Directions for this task
From the line with "Service [menuitem] (66, 654)" to the final line, print the records exactly as they are.

Stored data
━━━━━━━━

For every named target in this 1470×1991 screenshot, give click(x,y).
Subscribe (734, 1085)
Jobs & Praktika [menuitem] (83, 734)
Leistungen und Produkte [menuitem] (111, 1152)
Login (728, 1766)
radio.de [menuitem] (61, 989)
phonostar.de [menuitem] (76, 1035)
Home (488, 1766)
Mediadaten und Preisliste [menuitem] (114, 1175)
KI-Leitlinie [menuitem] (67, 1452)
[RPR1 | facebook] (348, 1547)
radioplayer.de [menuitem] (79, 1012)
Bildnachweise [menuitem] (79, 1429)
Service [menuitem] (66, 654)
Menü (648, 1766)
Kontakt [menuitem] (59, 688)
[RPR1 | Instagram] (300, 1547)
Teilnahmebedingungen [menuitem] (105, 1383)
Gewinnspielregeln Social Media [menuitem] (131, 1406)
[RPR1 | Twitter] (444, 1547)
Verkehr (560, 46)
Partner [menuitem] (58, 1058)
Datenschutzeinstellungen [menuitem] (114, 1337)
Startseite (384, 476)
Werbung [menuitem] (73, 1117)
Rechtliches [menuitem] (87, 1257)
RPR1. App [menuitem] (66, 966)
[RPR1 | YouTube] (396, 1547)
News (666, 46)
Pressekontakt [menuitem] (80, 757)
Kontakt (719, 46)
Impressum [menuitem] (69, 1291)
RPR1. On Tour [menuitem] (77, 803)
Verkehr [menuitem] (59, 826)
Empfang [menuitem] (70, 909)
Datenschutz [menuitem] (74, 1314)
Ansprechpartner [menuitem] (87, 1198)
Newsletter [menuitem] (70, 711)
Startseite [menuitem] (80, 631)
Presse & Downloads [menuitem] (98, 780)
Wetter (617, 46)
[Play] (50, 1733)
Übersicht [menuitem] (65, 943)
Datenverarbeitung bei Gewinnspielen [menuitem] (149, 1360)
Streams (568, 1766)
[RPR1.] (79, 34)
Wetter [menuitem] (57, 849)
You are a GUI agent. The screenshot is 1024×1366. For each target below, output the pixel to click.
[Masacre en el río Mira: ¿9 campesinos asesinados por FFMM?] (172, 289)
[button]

━━━━━━━━

Expected answer
Service [menuitem] (66, 654)
Menü (648, 1766)
Kontakt [menuitem] (59, 688)
[RPR1 | Instagram] (300, 1547)
Teilnahmebedingungen [menuitem] (105, 1383)
Gewinnspielregeln Social Media [menuitem] (131, 1406)
[RPR1 | Twitter] (444, 1547)
Verkehr (560, 46)
Partner [menuitem] (58, 1058)
Datenschutzeinstellungen [menuitem] (114, 1337)
Startseite (384, 476)
Werbung [menuitem] (73, 1117)
Rechtliches [menuitem] (87, 1257)
RPR1. App [menuitem] (66, 966)
[RPR1 | YouTube] (396, 1547)
News (666, 46)
Pressekontakt [menuitem] (80, 757)
Kontakt (719, 46)
Impressum [menuitem] (69, 1291)
RPR1. On Tour [menuitem] (77, 803)
Verkehr [menuitem] (59, 826)
Empfang [menuitem] (70, 909)
Datenschutz [menuitem] (74, 1314)
Ansprechpartner [menuitem] (87, 1198)
Newsletter [menuitem] (70, 711)
Startseite [menuitem] (80, 631)
Presse & Downloads [menuitem] (98, 780)
Wetter (617, 46)
[Play] (50, 1733)
Übersicht [menuitem] (65, 943)
Datenverarbeitung bei Gewinnspielen [menuitem] (149, 1360)
Streams (568, 1766)
[RPR1.] (79, 34)
Wetter [menuitem] (57, 849)
You are a GUI agent. The screenshot is 1024×1366. For each target below, output the pixel to click.
[Masacre en el río Mira: ¿9 campesinos asesinados por FFMM?] (172, 289)
[button]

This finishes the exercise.